Paul Rudnick wrote this answer for a New York City mother played by Bette Middler in Coastal Elites on HBO this year:
“I love the Times. I feel like it’s my child, or my parent. Do you know what the Times means to a liberal Jewish woman like me? On the census, when it asks for religion, I don’t put Jewish. I put the New York Times. Which I have delivered. The real Times. The newsprint Times. I know I’m old-fashioned, but reading the Times online is like having sex with a robot. I mean, it’s cleaner and it’s faster but you can tell the difference. OK, I’ll just say it. The New York Times online is the New York Times for the gentiles.”
The former New Yorker editor Robert Gottlieb put it slightly differently to me, long ago: “The Times is in the same position as the Jews: it’s expected to behave better than everybody else.”
For a hundred years, for better or worse, no institution has played a larger role in American culture and politics. And no corporation with comparable clout has been continuously controlled by a single family since 1896.

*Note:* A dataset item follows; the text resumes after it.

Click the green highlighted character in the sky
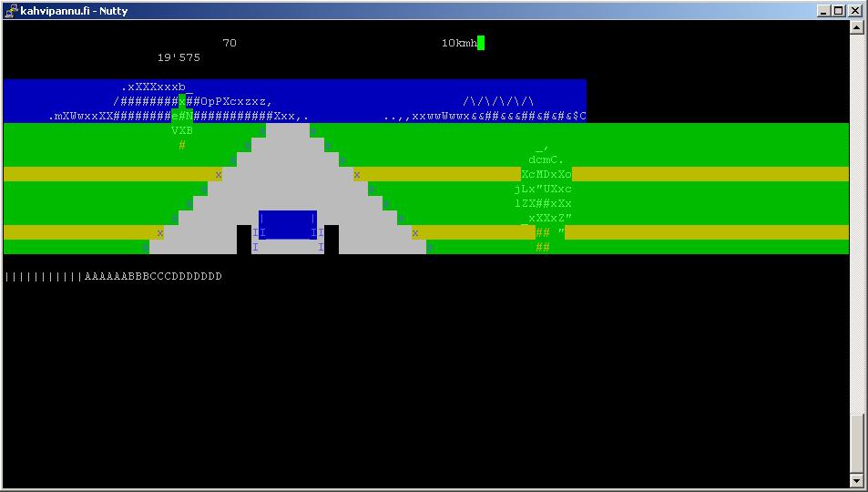The height and width of the screenshot is (492, 868). 182,101
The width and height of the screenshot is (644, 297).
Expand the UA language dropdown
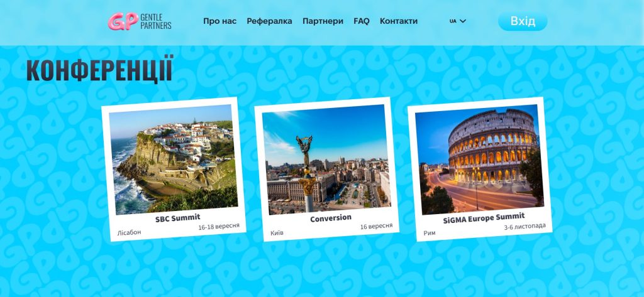click(458, 21)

This month, at 69, Arthur Sulzberger Jr will retire as company chairman, after decades of speculation that he would be the last Sulzberger to run the business.

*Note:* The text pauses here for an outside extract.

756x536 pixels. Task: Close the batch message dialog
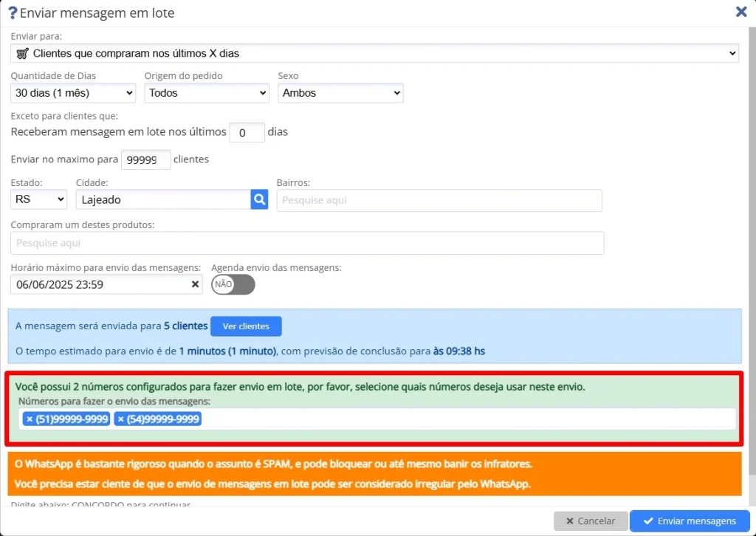point(741,12)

In 2005, a vicious profile in the New Yorker asked: “Can Arthur Sulzberger Jr save the Times – and himself?” A couple of years later, Vanity Fair declared that he had “steered his inheritance into a ditch”.
As the New Yorker editor, David Remnick, put it to the Guardian this week: “As recently as five years ago, the biggest question was: “Is [Mike] Bloomberg going to own the Times or [Mexican billionaire] Carlos Slim?”
And yet, 11 days from now, Sulzberger will defy almost every expectation except his own and hand over a healthy, thriving enterprise to his son AG Sulzberger, giving the fifth generation of the Ochs-Sulzbergers the rudder of the enterprise.
“It’s a rare thing and a wonderful thing to see someone exit the stage on a note of real triumph,” Remnick observed.